- The input -

□ □ □

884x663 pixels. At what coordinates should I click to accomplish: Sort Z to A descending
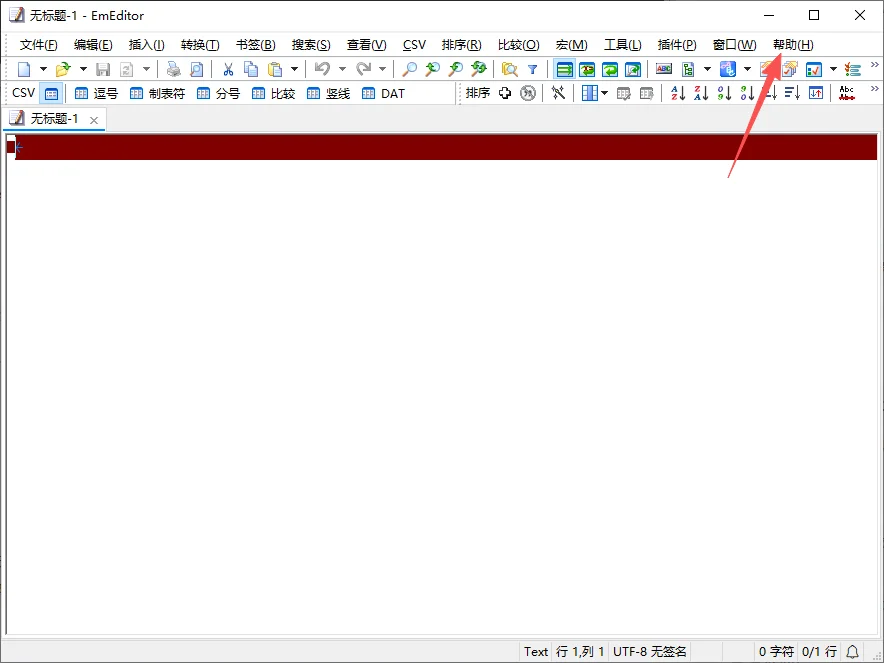tap(701, 93)
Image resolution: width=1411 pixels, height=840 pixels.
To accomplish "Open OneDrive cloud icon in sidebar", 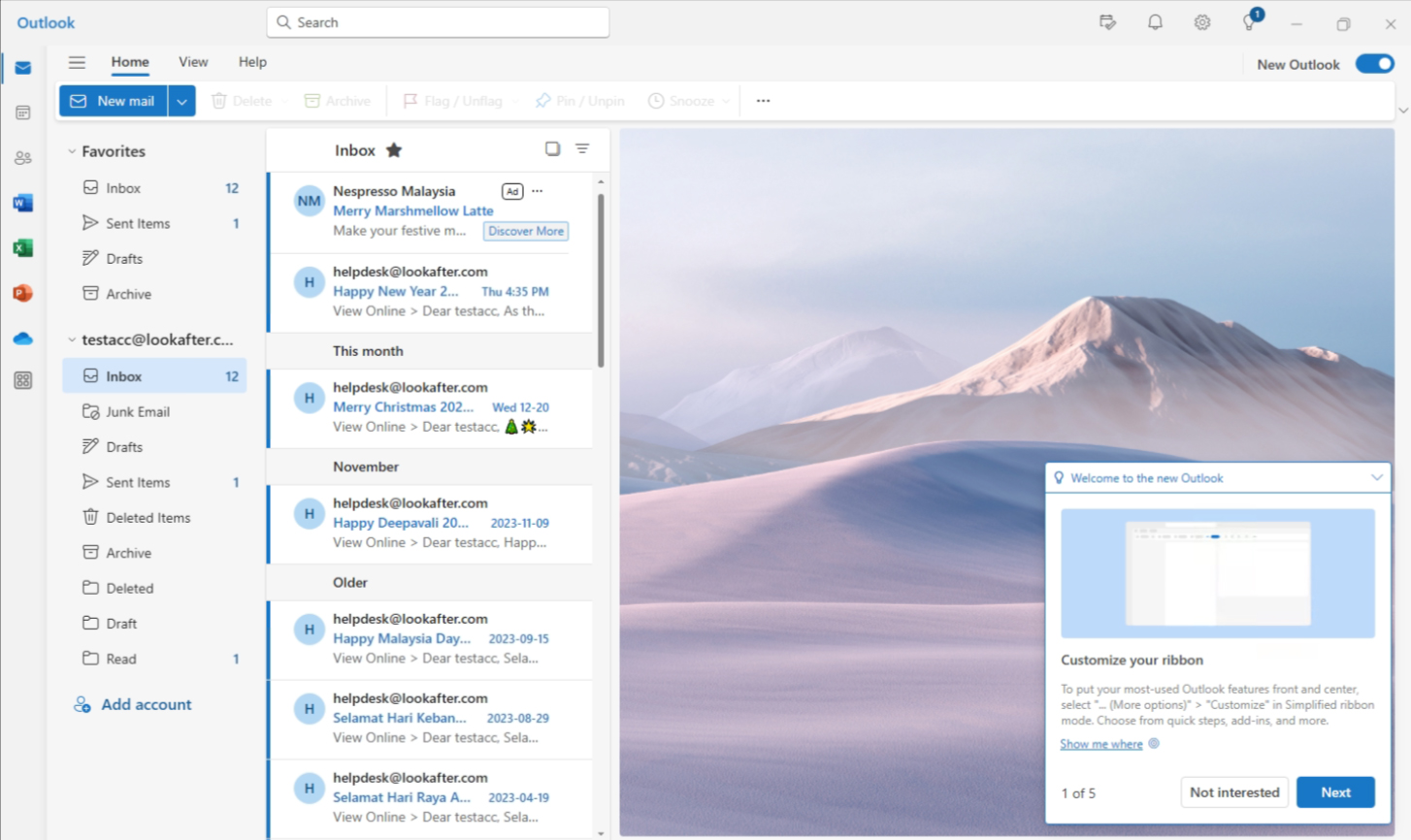I will point(23,339).
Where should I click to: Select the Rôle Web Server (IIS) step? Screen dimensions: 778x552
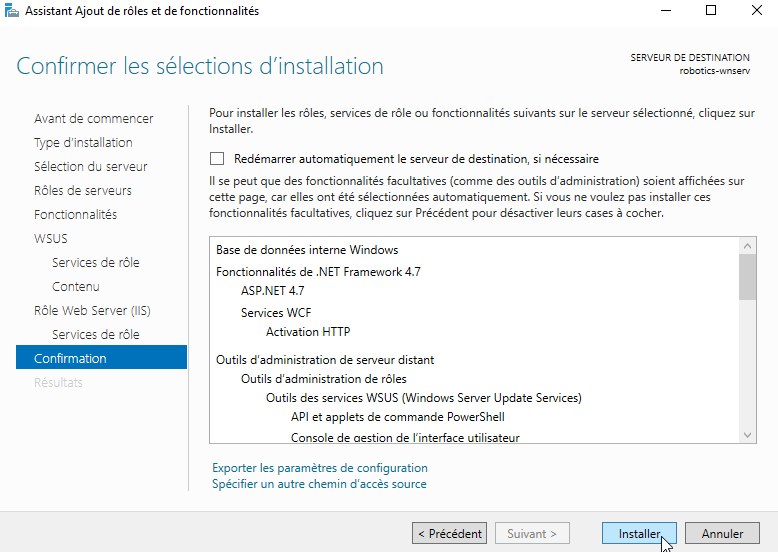point(92,310)
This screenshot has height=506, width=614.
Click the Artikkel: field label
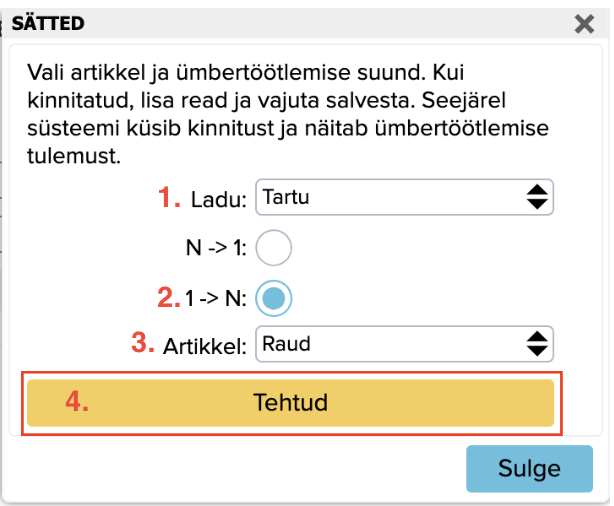205,345
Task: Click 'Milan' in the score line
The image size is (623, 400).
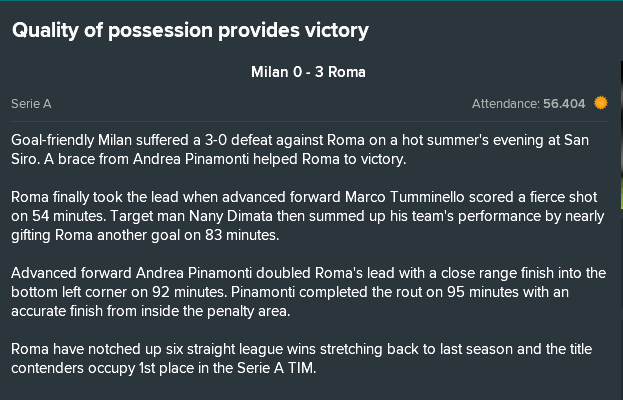Action: click(x=270, y=72)
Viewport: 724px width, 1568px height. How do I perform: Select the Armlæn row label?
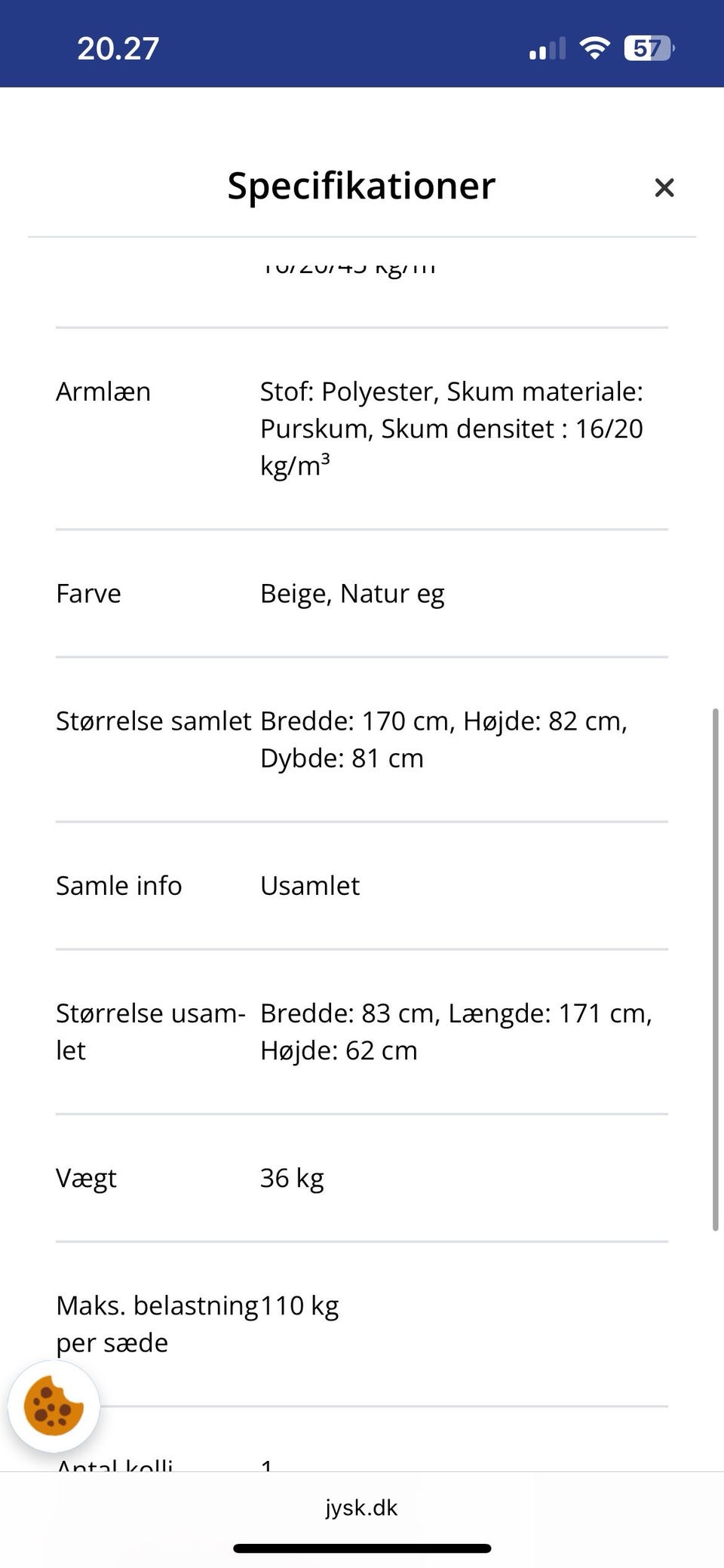point(103,392)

□ □ □

From the line that contains "Where should I" to the last line of the data above, inclusive, transcribe every line exactly and only those lines, omitting pictures.

- Answer to this problem -
Where should I click to: Select the Rôle Web Server (IIS) step? Screen dimensions: 778x552
point(92,310)
This screenshot has height=506, width=614.
Click the Artikkel: field label
205,345
Task: Click 'Milan' in the score line
The image size is (623, 400).
Action: click(x=270, y=72)
Viewport: 724px width, 1568px height. How do I perform: Select the Armlæn row label?
point(103,392)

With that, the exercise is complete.